▶ _Challenges_:
[A] Return the section of the iCE40 camera-capture post that begins at the words "I decided to" and stops after "till the end.", copied word for word.
[B] Resume the iCE40 camera-capture post from the point where it stops.

-- START OF Provided passage --

In the last part I talked about my miniaturized custom hardware using the iCE40. In this part I want to talk about the firmware, or code, this device will need in order to operate as I want. But before I get to that lets take a quick step backwards to some back of the envelope engineering I did when I was thinking about the hardware required to save an image from the camera.
The Boson is designed to stream images out automatically, the camera has a control interface, but you cannot simply ask it to "snap" a photo, and read it out byte by byte. Instead it just rudely spews out data. It has a 16bit bus running with a 13.5MHz pixel clock. This equates to a bus speed of 27MByte/s. Luckily for us pixel data on this bus comes in bursts, before and after each line of valid data there is a gap and after every line in a frame has been transmitted there is a few lines blank. These are Horizontal and vertical blanking periods designed to give electronics some time to process the information. (My understanding is that originally these were to give CRT screens time to energize coils and steer the electron beam back to be ready for the start of the next row. But they are still common place in many video formats.)
I decided to add high speed RAM to the design in order to ensure I could reliably capture the video frame. I have used SD cards in the past and it is pretty common place for them to have variable delays when writing data blocks to them as they perform various internal operations. If I could get away with bypassing the RAM in the final design great, but I still wanted it in the hardware.
One benefit of using the RAM is that it doesn't matter what speed the SD card is running at this makes life easier. I can develop the modules that are needed to run the system then leave as much optimization till the end.
Verilog & PicoSoC
Code that describes hardware. As mentioned this is my first FPGA project. I had already selected the iCE40HX8K as it was the largest ICE40 in the smallest package. This particular FPGA has 8k LUTs. I didn't know how many LUTs my design would require. Is 8k alot? What is a LUT? I'm not going to go into FPGA basics, but from my experience 8k is enough to implement a RISCV 32 bit processor and a handful of basic peripherals. It is enough to get your feet wet in a real FPGA project!

-- END OF Provided passage --
-- START OF Material --

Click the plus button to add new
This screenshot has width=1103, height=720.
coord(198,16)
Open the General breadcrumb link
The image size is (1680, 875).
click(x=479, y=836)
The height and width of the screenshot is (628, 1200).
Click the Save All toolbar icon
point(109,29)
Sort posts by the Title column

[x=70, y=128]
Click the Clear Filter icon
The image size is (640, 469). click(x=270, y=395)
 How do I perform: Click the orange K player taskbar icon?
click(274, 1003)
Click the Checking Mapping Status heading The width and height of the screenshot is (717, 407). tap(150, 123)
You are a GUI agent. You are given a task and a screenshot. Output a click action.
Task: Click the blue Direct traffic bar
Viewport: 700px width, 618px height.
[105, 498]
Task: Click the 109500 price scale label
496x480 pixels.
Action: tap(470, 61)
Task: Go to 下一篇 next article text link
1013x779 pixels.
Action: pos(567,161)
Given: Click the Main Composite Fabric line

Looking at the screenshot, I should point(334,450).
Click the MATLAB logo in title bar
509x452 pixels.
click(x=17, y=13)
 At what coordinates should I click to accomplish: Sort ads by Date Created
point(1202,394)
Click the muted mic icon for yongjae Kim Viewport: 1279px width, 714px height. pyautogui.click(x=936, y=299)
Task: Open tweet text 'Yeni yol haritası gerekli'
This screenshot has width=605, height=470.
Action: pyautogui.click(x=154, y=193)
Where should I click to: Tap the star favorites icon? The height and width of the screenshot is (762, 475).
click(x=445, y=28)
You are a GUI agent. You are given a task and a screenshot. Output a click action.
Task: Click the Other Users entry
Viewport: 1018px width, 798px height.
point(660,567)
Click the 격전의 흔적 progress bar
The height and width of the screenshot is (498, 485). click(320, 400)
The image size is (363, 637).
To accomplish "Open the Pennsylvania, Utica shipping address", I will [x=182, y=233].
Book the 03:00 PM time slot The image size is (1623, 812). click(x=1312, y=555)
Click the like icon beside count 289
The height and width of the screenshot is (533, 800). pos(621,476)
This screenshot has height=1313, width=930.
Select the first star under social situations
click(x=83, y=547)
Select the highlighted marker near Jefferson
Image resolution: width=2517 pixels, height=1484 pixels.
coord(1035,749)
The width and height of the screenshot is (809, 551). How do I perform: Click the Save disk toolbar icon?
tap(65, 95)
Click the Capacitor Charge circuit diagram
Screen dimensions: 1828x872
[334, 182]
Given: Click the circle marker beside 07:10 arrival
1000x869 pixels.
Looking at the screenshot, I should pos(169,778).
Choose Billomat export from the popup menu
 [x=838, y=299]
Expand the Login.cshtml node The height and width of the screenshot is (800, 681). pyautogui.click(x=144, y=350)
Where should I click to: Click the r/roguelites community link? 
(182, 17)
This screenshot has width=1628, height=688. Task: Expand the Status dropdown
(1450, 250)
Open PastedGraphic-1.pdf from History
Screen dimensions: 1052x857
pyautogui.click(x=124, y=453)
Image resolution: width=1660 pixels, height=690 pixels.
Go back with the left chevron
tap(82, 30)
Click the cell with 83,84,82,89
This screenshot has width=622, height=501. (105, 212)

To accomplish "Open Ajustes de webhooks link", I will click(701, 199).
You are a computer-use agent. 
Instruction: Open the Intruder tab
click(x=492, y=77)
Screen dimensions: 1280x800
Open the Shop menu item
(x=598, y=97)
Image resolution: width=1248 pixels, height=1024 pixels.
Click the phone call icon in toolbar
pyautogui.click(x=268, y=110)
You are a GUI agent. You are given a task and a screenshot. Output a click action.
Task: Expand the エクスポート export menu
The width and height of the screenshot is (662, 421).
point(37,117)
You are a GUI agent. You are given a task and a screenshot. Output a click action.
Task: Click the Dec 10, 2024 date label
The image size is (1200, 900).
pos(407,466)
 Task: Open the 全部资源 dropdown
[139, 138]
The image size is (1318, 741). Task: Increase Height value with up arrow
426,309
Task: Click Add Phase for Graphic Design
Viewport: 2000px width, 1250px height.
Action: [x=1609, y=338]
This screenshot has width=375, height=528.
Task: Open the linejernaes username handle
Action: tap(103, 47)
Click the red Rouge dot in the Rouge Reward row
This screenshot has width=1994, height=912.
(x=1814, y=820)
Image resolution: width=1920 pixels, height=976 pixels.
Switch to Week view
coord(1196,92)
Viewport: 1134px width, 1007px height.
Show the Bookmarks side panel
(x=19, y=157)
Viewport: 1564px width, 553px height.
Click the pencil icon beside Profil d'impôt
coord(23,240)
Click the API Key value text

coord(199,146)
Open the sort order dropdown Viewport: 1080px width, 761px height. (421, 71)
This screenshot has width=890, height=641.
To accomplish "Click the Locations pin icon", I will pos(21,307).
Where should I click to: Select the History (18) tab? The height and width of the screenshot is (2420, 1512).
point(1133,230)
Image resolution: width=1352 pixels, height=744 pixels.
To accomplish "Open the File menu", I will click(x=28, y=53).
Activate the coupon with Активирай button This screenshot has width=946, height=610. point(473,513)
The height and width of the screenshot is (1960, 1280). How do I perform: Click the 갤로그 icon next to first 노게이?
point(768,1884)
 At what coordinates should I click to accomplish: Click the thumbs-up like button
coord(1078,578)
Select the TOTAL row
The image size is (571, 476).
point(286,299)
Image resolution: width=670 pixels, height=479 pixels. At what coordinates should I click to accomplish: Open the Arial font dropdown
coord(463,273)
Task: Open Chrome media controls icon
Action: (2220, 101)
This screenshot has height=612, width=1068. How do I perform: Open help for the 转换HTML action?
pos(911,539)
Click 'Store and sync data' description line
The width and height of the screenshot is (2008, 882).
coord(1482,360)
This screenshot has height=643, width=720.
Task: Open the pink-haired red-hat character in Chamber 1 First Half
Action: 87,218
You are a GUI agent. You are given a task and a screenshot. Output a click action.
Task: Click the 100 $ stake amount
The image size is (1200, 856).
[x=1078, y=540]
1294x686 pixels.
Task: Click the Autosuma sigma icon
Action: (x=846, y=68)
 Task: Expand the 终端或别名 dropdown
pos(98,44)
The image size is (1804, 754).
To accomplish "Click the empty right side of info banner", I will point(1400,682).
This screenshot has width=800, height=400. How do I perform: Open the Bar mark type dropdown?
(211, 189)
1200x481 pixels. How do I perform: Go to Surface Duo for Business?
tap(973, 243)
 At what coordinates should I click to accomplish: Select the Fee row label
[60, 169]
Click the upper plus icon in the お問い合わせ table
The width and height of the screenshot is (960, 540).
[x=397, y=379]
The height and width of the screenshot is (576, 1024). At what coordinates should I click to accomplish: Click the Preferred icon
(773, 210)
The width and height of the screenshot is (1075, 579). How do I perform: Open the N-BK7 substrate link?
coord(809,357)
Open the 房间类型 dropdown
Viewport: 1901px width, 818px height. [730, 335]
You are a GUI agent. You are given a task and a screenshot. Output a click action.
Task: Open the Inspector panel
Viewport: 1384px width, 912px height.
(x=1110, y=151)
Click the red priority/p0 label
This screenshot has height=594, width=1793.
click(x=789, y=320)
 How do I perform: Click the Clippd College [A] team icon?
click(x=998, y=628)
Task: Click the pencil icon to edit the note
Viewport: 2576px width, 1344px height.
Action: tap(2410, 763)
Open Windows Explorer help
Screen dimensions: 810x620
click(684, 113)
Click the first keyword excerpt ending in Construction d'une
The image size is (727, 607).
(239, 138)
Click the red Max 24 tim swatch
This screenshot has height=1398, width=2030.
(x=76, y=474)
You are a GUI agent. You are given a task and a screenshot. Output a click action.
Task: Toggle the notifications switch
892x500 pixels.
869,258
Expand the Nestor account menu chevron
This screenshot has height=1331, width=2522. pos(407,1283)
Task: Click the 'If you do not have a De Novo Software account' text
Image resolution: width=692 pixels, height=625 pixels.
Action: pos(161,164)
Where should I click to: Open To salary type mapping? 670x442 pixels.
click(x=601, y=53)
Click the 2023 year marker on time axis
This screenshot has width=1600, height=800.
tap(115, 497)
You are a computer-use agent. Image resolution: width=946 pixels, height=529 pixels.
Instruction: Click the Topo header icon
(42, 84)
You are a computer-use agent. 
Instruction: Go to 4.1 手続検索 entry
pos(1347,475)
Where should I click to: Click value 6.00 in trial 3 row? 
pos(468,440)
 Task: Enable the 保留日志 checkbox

-- END OF Material --

▶ _Responses by task_:
[A]
I decided to add high speed RAM to the design in order to ensure I could reliably capture the video frame. I have used SD cards in the past and it is pretty common place for them to have variable delays when writing data blocks to them as they perform various internal operations. If I could get away with bypassing the RAM in the final design great, but I still wanted it in the hardware.
One benefit of using the RAM is that it doesn't matter what speed the SD card is running at this makes life easier. I can develop the modules that are needed to run the system then leave as much optimization till the end.

[B]
I had chosen the ICE40 as a target device because I was reading about a free open source FPGA tool-chain ice-storm. I followed the guides and examples and got a LED blinking on the back of my board! This project was on it's feet. But I was still a bit outside my comfort zone.
Clifford Wolf (the head of the icestorm project) also created a lightweight formally verified RISCV processor called picorv32. More importantly for me (A verilog newbie) he packaged this into PicoSoC.
PicoSoC is a combination of the RISCV CPU picorv32, a flash memory controller for reading in program data, some SRAM, and a UART serial port. Also an example built on the Lattice HX8K evaluation board! The processor let you write C code and using memory mapped register directly control and monitor bits in your custom hardware. it was a perfect way for me to ease into FPGA design. PicoSoC has some great step by step instructions in order to compile and get it loaded, one of the steps is downloading and compiling a RISCV variant of GCC. This went smoothly but was the slowest port (~4 hours on my slow laptop.) The wait was worth it, because after it finished I had PicoSoC loaded and running on my custom hardware. The UART link to the PC gives you a very simple text console which I think is perfect for adding to and modifying in firmware. (Love the PicoSoC splash screen btw Clifford!)
Verilog is constructed as a very hierarchical language. Which means when developing systems for FPGAs you should be thinking about modules, how can you split your design into modular blocks that fit together. I envisioned a system as shown above, I had now validated that the FPGA was functioning, SPI FLASH and programming worked, and my User I/O and LED worked. I wanted to write some logic to test the SD card, HyperRAM, and Boson Interface. Any of these could have a hardware bug in the PCB design that could render this prototype useless.
I wrote the Boson Interface first as a basic FIFO, using commands in the SoC's firmware I was able to reset the FIFO and print out 16 values that had appeared from the camera over serial. This with a combination of holding my hand in front of the camera indicated that data was been read correctly from the camera.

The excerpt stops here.